***DUPLICATION ALERT: AJC: Georgia teen slaying brief. ***

***LOCAL INTEREST: AJC request: Please run Ebert brief***

***LOCAL INTEREST: AAS: Note Mexico arrests.****

GEORGIA

Teen gets life in baby’s slaying

A Georgia teenager convicted of fatally shooting a baby in a stroller while trying to rob the child’s mother was sentenced Thursday to life in prison without parole. De’Marquise Elkins, 18, was sentenced less than two weeks after a jury found him guilty of murder in the slaying of 13-month-old Antonio Santiago. The toddler was in his stroller and out for a walk with his mother when he was shot between the eyes March 21 in the Georgia coastal city of Brunswick.

CHICAGO

Taped beating leads to 30 years

One of three Chicago teenagers accused in the beating death of a man collecting cans was sentenced Thursday to 30 years in prison. Anthony Malcolm, who will turn 20 on Monday, taped the July 2012 attack. His co-defendants, Nicholas Ayala and Malik Jones, are awaiting trial. Delfino Mora, a 62-year-old father of 12, was punched by one of the teens and hit his head on the concrete as the others filmed the attack with a cellphone. The teens then robbed Mora of $60. Authorities were led to the teens after a video of the attack turned up on Facebook.

CONNECTICUT

Slave who died in 1798 honored

A slave who died more than 200 years ago in Connecticut but was never buried was given an extraordinary funeral Thursday that included lying in state at the Capitol and calls for learning from his painful life. The enslaved man known as Mr. Fortune was buried in a cemetery filled with prominent citizens after a service at the Waterbury church where he had been baptized. Earlier in the day, his remains lay in state in the Capitol rotunda in Hartford. His owner, a bone doctor, preserved his skeleton for medical study and a descendant eventually gave the bones to a museum, which put the skeleton on display. Mr. Fortune died in 1798, perhaps of a broken neck or by drowning.

MEXICO

More arrests made in bar killings

Three more suspects in the killings of 13 young people kidnapped three months ago from a bar near the U.S. Embassy in Mexico City have been arrested, authorities said Thursday. Assistant federal prosecutor Renato Sales said the three men were turned over to Mexico City prosecutors pending formal charges. Sales said the three are suspected in 13 killings, the same number of bodies found in August in a clandestine grave on Mexico City’s outskirts. The latest arrests bring to 10 the number of suspects brought into custody.

VATICAN CITY

Vatican insists ambassador not shielded

The Vatican says it is cooperating with prosecutors in the Dominican Republic who are investigating the Vatican’s ambassador for alleged sexual abuse of minors. Vatican spokesman, the Rev. Federico Lombardi, denied the Vatican was trying to shield Archbishop Jozef Wesolowski by recalling him to Rome and relieving him of his job.
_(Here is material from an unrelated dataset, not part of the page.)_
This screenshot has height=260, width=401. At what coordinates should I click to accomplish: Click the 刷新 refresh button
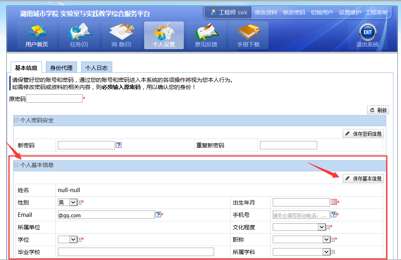tap(378, 110)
Dominican prosecutors have said they would seek Wesolowski’s extradition if the evidence warrants it.

CHICAGO

Roeper replacing Ebert at Sun-Times

The Chicago Sun-Times will replace Roger Ebert with Richard Roeper, the late famed movie critic’s former colleague. The newspaper announced Thursday it officially selected Roeper as its movie columnist. Ebert died in April at age 70 after a long battle with cancer. Roeper appeared alongside the Pulitzer Prize-winning film critic for eight years on the television show “Ebert and Roeper.”

NEVADA

Scathing obit about mother goes viral

The children of a woman whose horror stories prompted Nevada to become one of the first states to allow children to sever parental ties wrote a scathing obituary published in the local newspaper — and has become an Internet sensation. The obituary opened with a harsh statement about the legacy of Marianne Theresa Johnson-Reddick: “On behalf of her children who she abrasively exposed to her evil and violent life, we celebrate her passing from this earth.” A note to readers in the the Reno Gazette-Journal said the paper had “removed the online listing of this obituary as we continue our review of the circumstances surrounding its placement.”

COLOMBIA

Government denies Escobar trademark

Colombia’s government refused to register as a trademark the full name of Pablo Escobar, the country’s most notorious criminal. The cocaine kingpin’s widow and two children had appealed an earlier rejection. The Commission of Industry and Commerce said Thursday that the name Pablo Emilio Escobar Gaviria is associated with a dark period of violence in Colombia that claimed thousands of lives as he fought extradition to the United States. Escobar died in a 1993 shootout.